WRITTEN TASK: Rewrite the records from the line containing "Task: Go back using the arrow icon" down to the line containing "tap(328, 80)", replacing "chevron" with "arrow" and changing nothing else. Leave the pictures out.

DATASET ROWS:
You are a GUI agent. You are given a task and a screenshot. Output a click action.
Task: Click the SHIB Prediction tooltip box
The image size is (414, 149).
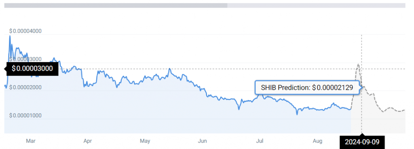[307, 88]
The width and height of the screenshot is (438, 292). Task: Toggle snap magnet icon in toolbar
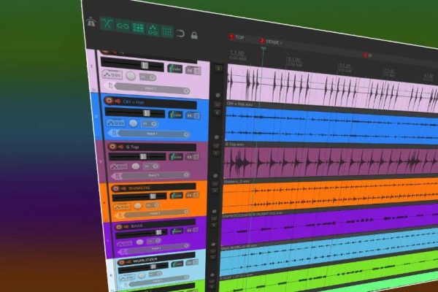coord(182,33)
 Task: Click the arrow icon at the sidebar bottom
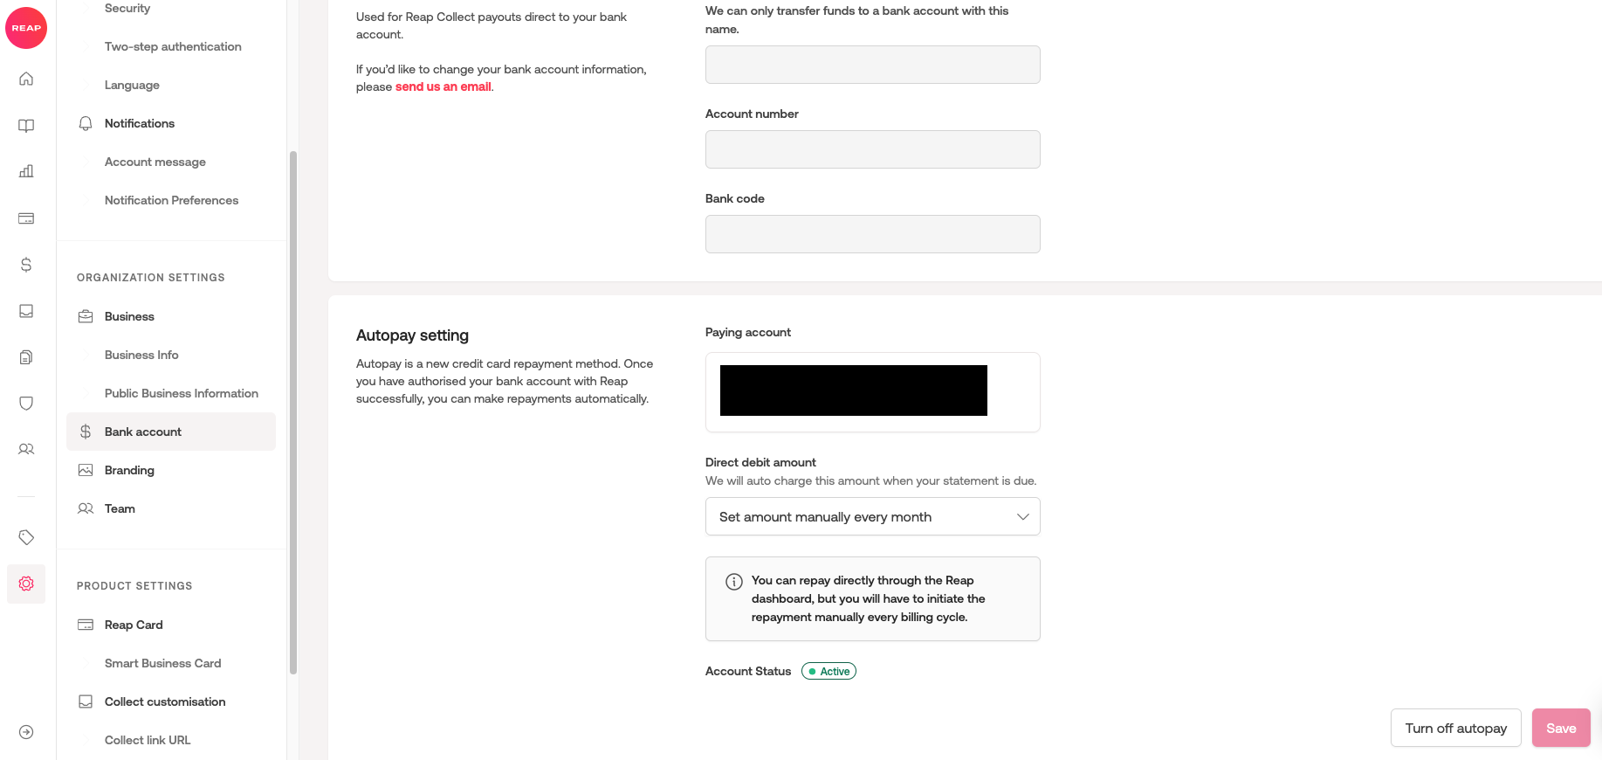[x=26, y=732]
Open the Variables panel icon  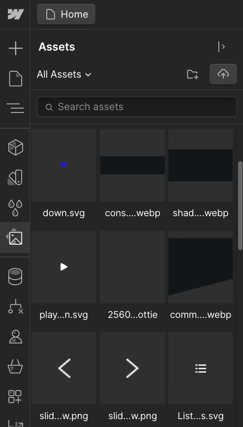pos(15,177)
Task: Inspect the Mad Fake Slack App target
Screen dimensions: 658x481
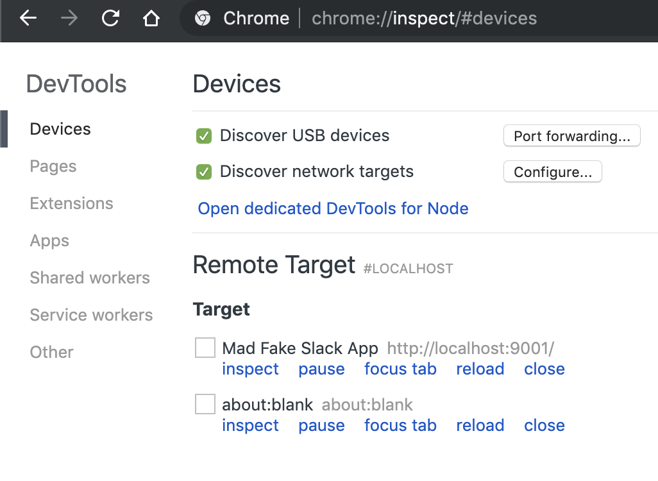Action: coord(250,369)
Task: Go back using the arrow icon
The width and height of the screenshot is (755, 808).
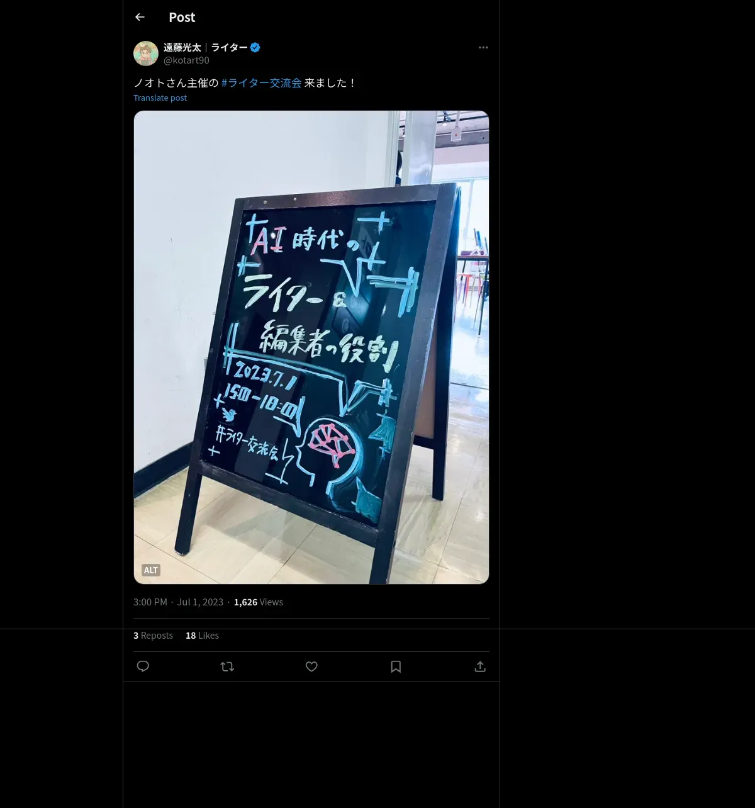Action: point(140,17)
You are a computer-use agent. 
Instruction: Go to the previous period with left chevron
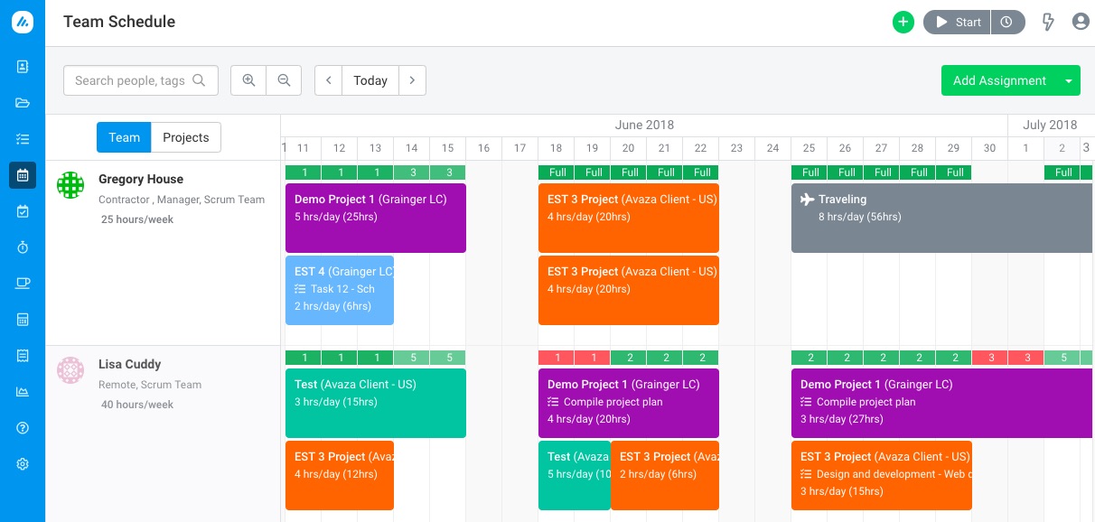tap(328, 80)
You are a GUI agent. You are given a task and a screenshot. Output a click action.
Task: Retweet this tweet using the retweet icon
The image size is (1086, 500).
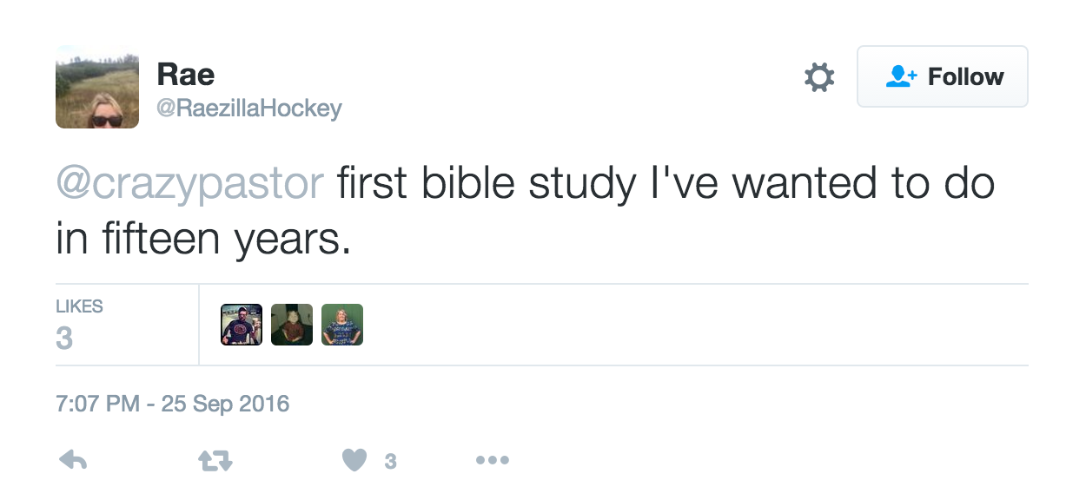click(x=215, y=460)
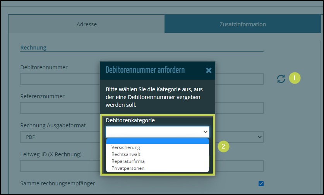This screenshot has width=324, height=195.
Task: Click the green annotation marker 2
Action: pos(223,146)
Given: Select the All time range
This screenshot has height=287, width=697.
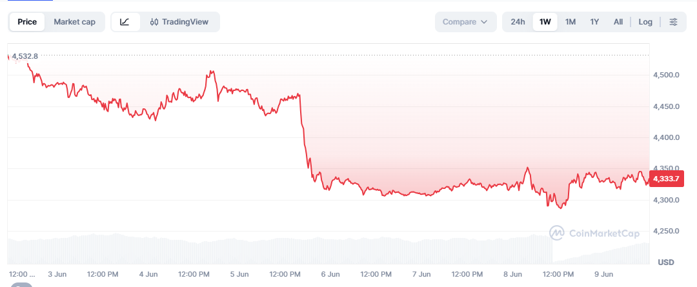Looking at the screenshot, I should click(x=618, y=22).

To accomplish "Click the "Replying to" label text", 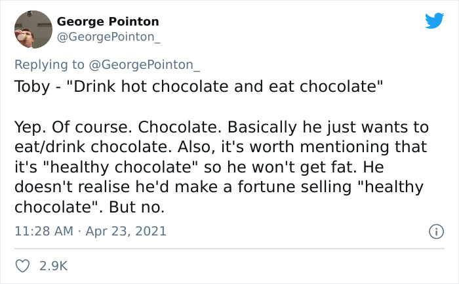I will 50,64.
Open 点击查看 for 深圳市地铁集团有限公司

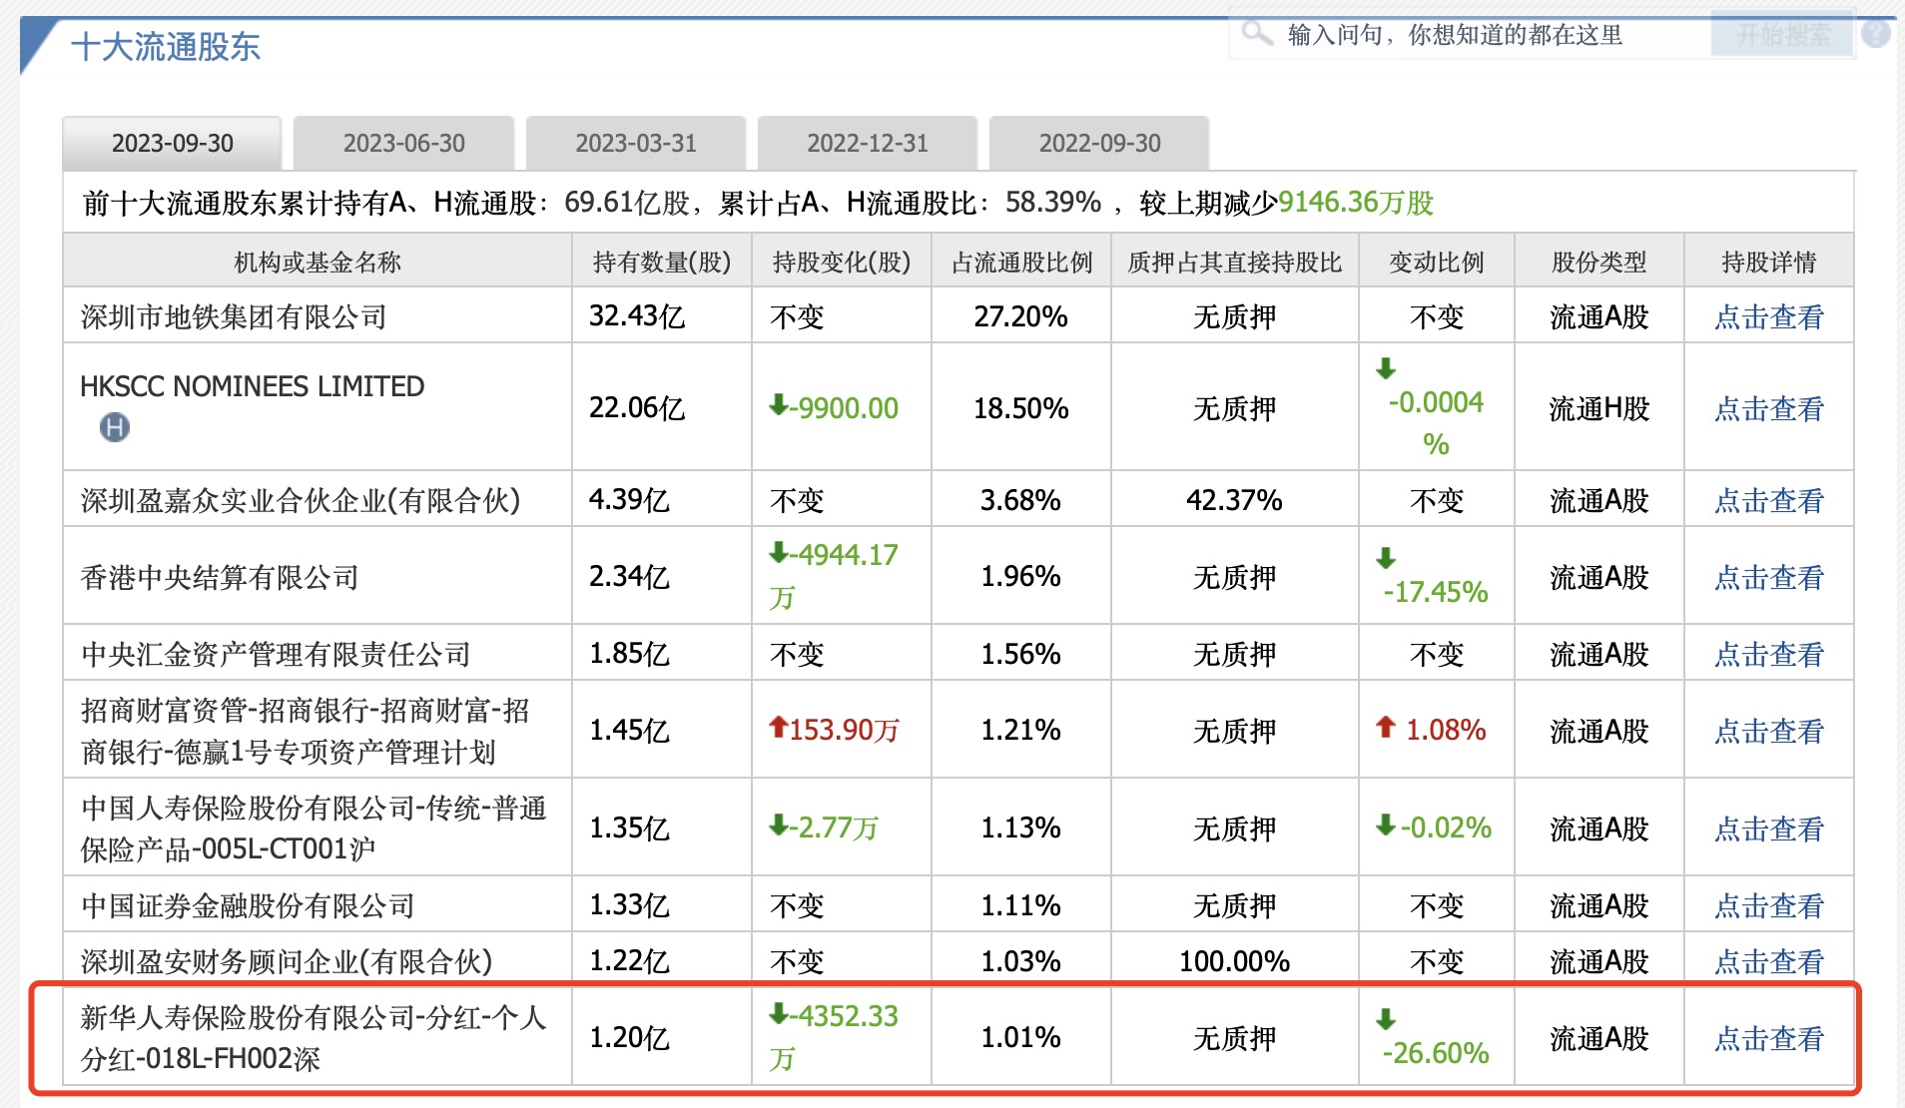click(x=1768, y=317)

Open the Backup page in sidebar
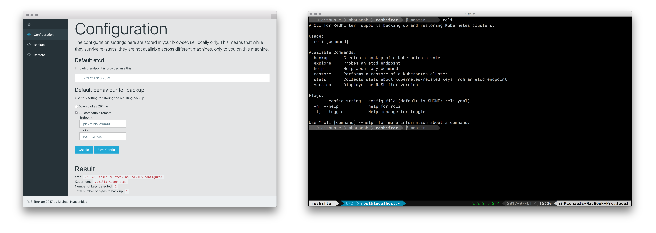pyautogui.click(x=39, y=45)
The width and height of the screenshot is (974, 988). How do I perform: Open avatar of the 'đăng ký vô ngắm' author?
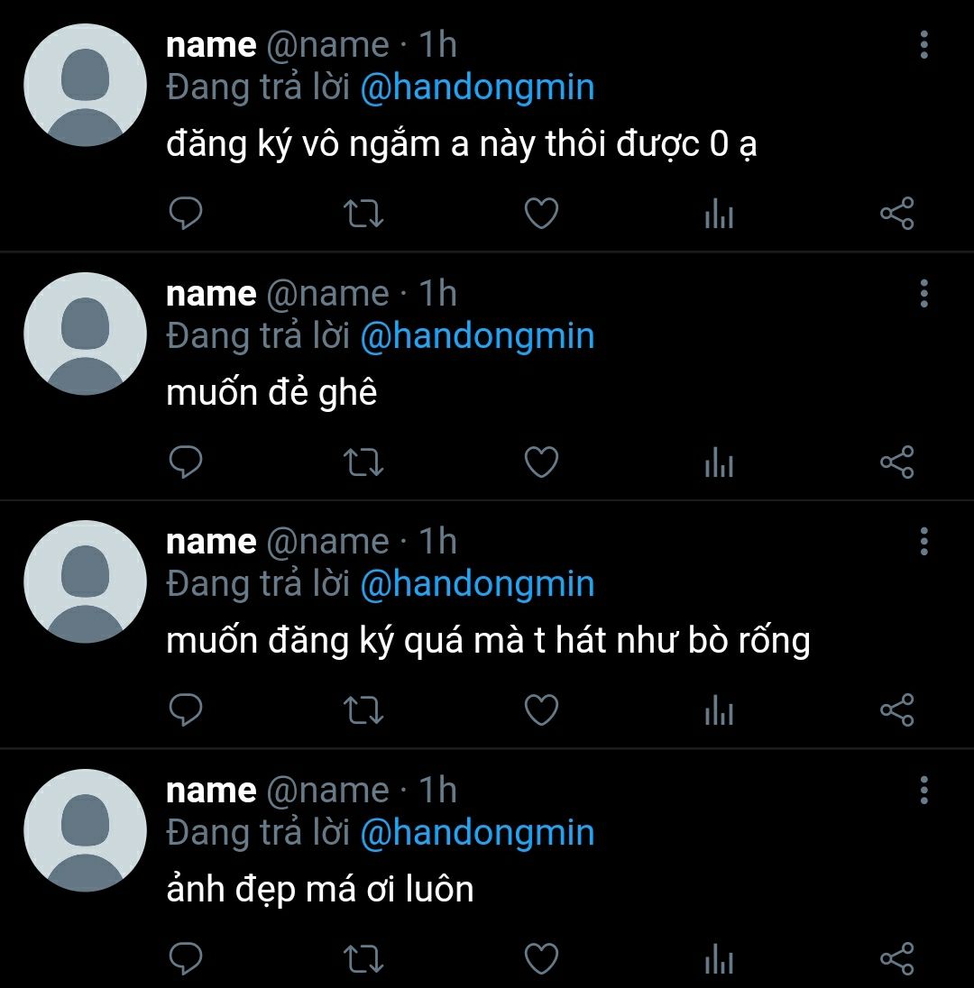[85, 85]
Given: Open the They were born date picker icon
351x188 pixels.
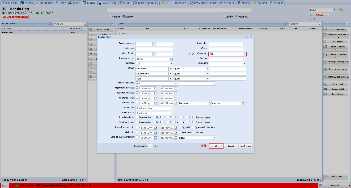Looking at the screenshot, I should [x=172, y=59].
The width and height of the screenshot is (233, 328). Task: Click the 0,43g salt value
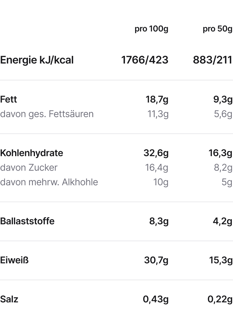point(156,299)
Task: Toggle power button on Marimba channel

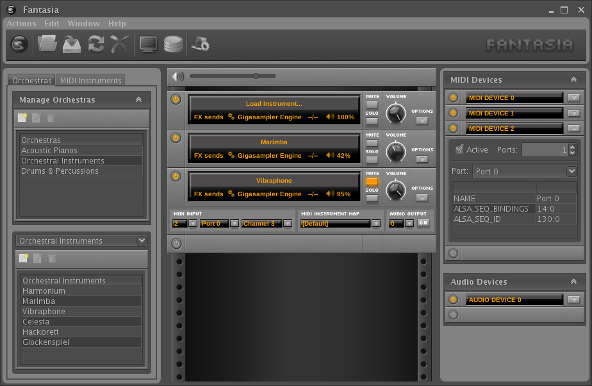Action: click(x=176, y=138)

RESULT OF THIS TASK:
Task: Go back using the arrow icon
The width and height of the screenshot is (755, 808).
Action: point(140,17)
You are a computer-use agent. 
Instruction: Go to the previous period with left arrow
tap(328, 80)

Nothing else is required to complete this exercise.